El modelo del Barcelona admite la destrucción de sus piezas cuando no están sometidas a su escudo galáctico (¿se permite usar ese término en un texto que no sea sobre el Real Madrid?), pero también contempla la sanación automática al regresar a casa. O cuántas veces pensamos en que el Messi que les devolvíamos, devastado por las críticas y actuaciones indolentes de las Eliminatorias o el Mundial, sería como una especie de virus informático en el sistema operativo del mejor equipo del mundo. Lo hemos pensado nosotros, lo han pensado en la selección española, en la brasileña o en la camerunesa (Eto’o no pateando aquel penal con Camerún ante Egipto, por ejemplo). “Uy, ahora después de esto, el Barcelona no será igual”. Y sin embargo no, allí siguen, dando cátedra como si nada hubiera pasado, con la moral alta, la cabeza levantada y la pelota pegada al pie.

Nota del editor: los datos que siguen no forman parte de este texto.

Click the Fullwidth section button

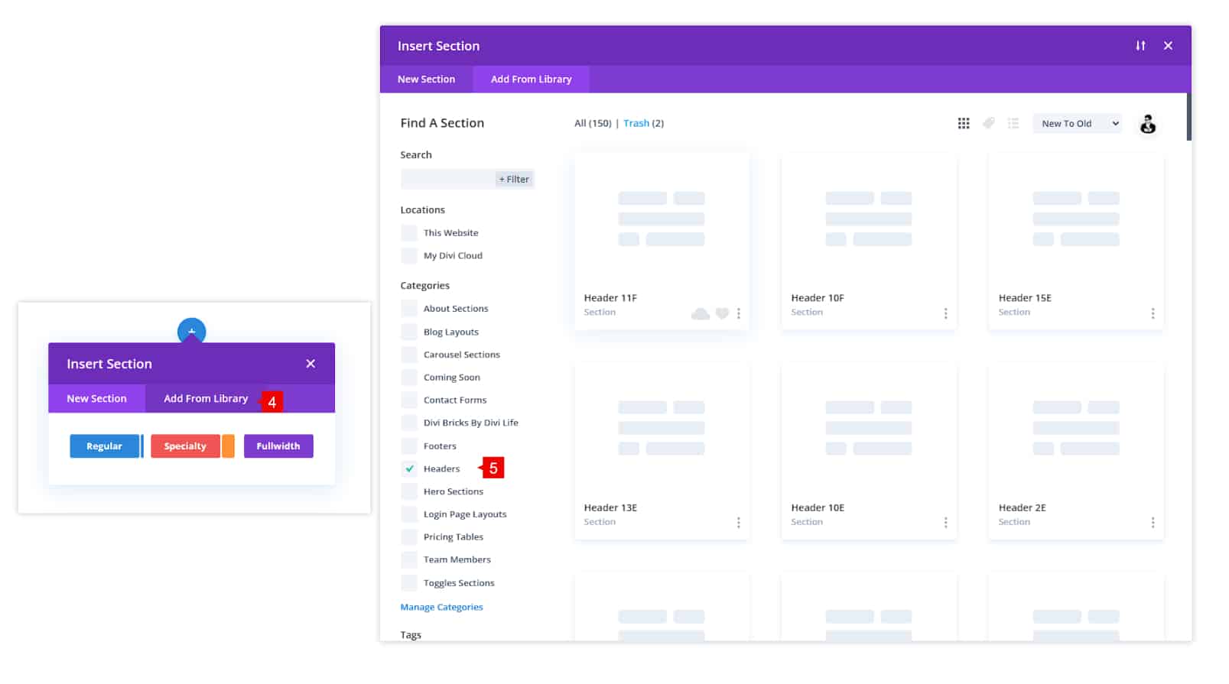[278, 446]
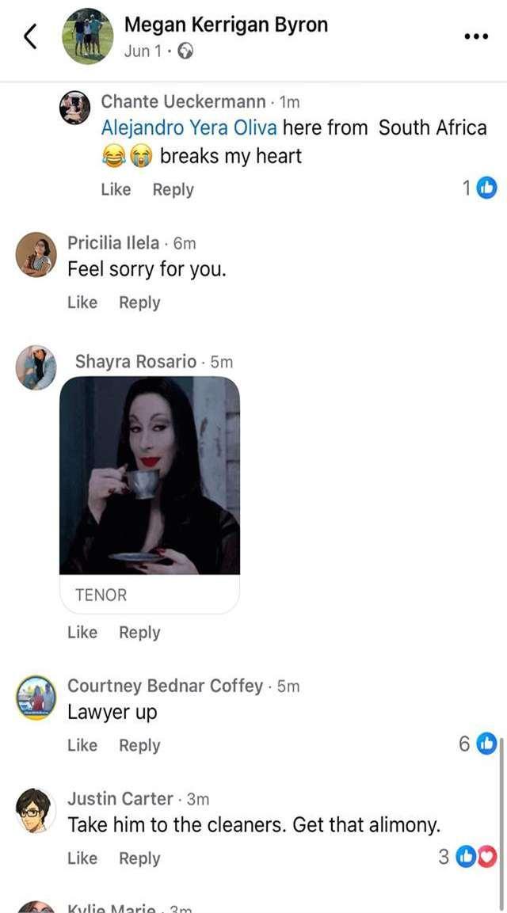507x913 pixels.
Task: Open the three-dot post options menu
Action: [x=475, y=36]

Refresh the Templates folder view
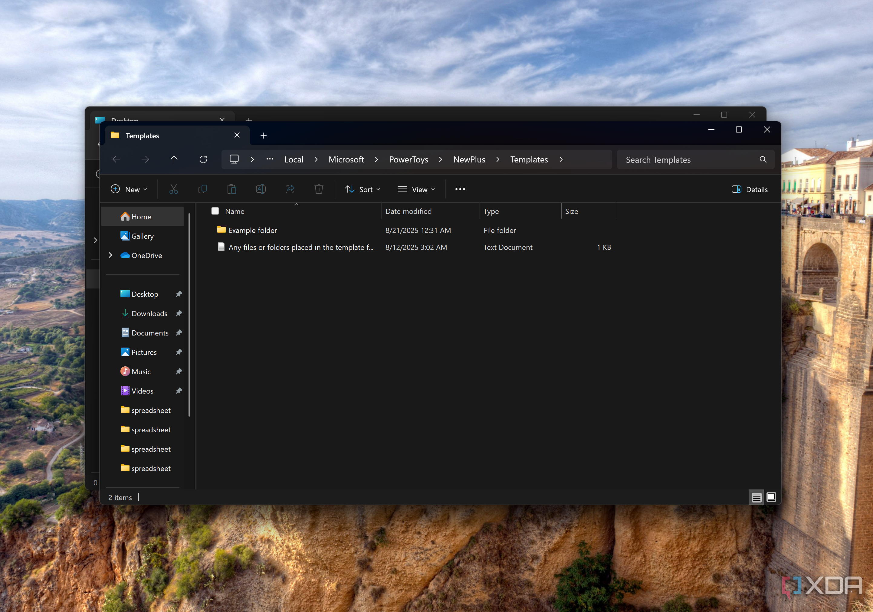click(203, 160)
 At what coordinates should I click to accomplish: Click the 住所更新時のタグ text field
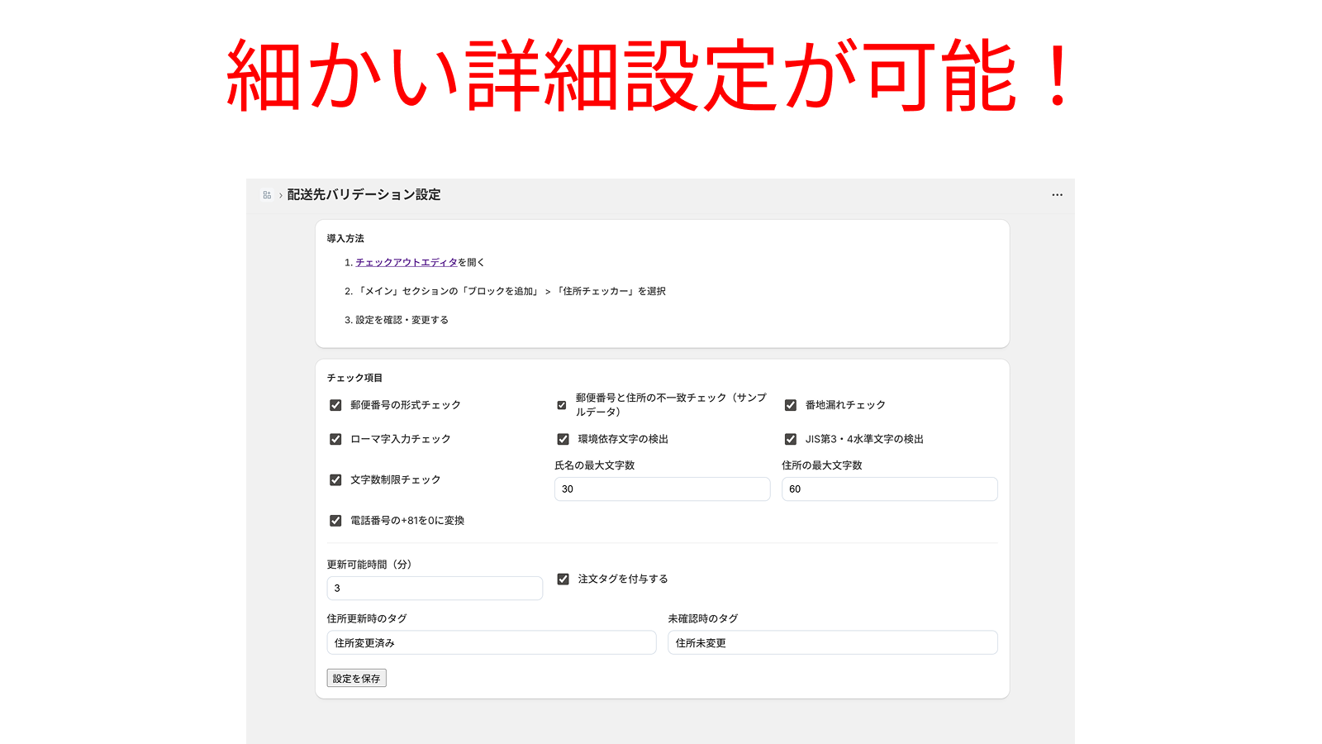tap(492, 643)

Guardiola aún no ha decidido irse porque sabe que si cruza esa puerta, comenzará su declive. Podrá ganar títulos en 7 ligas distintas, pero siempre, siempre, le endilgarán cuánto le falta para que su Milan, o su Bayern Munich, o su Manchester United o su Dynamo de Kiev jueguen como aquel Barcelona. Como este Barcelona, que ahora también exporta su know-how. Y ahí va la Roma, decidida entonces a que el técnico del Barcelona B, Luis Enrique, se transforme en el Guardiola de la Serie A. Fichemos a Luis Enrique, entonces. Traigamos, también, a Bojan Krkic. Repliquemos el modelo Barça. Fracasemos estrepitosamente. No lo lograrán. Nadie lo hará.

Y así podríamos seguir, con todos y cada uno de sus integrantes, por separado, convertidos en jugadores mortales, sin los superpoderes que confluyen sólo en un punto del universo, con una camiseta azulgrana y con Guardiola en el banco. Los planetas se alinean sólo en el Camp Nou. El resto es un gran agujero negro que se consume a sí mismo. El Barcelona es el Big Bang. Ni siquiera logramos entenderlo cuando ya cambió de forma y apunta a otra dirección. Estamos a años luz de él y sin embargo nos sentimos tan cerca. 
Ahora nos enteramos que mientras todo el mundo intenta imitarlo, sin el menor grado de éxito, Guardiola ya piensa en reformular su módulo y seguir innovando. Sueña con aplicar un 3-4-3 sin perder fidelidad ni resultados. Hoy Pep se sienta a la misma mesa que Steve Jobs. El decide y el mundo corre detrás, para tratar de copiarlo, sin poder hacerlo. Si todo sale bien, a la orquesta catalana se sumará Cesc, quien aprendió la partitura cuando aún no estaba escrita la ópera. Quizás en la próxima temporada, Mascherano nos sorprenda jugando de centrodelantero. O Messi se transforme en el líbero. Y entonces los haremos jugar de lo mismo de este lado del mundo. Y no será lo mismo. Y volveremos a hablar de lo que hacen allá y lo que no hacen acá.

Maldito Barcelona. Nos invade hasta dejarnos insatisfechos con todo lo que antes no habría requerido un juicio tan demoledor. Nos hace creer que el fútbol es simple, que los jugadores pueden ser etéreos, que las defensas más férreas son conos que se derriten durante los partidos.

Maldito Barcelona. Desearía no haberlo visto jugar. Pero después, pienso y digo, no, es imposible desear eso. Como un amor platónico adolescente, se disfruta en el dolor de no tenerlo. De no poder lograrlo. Nunca seremos el Barça.

Maldito Barcelona, cuánto te amo, cuánto te detesto por hacerme sufrir así.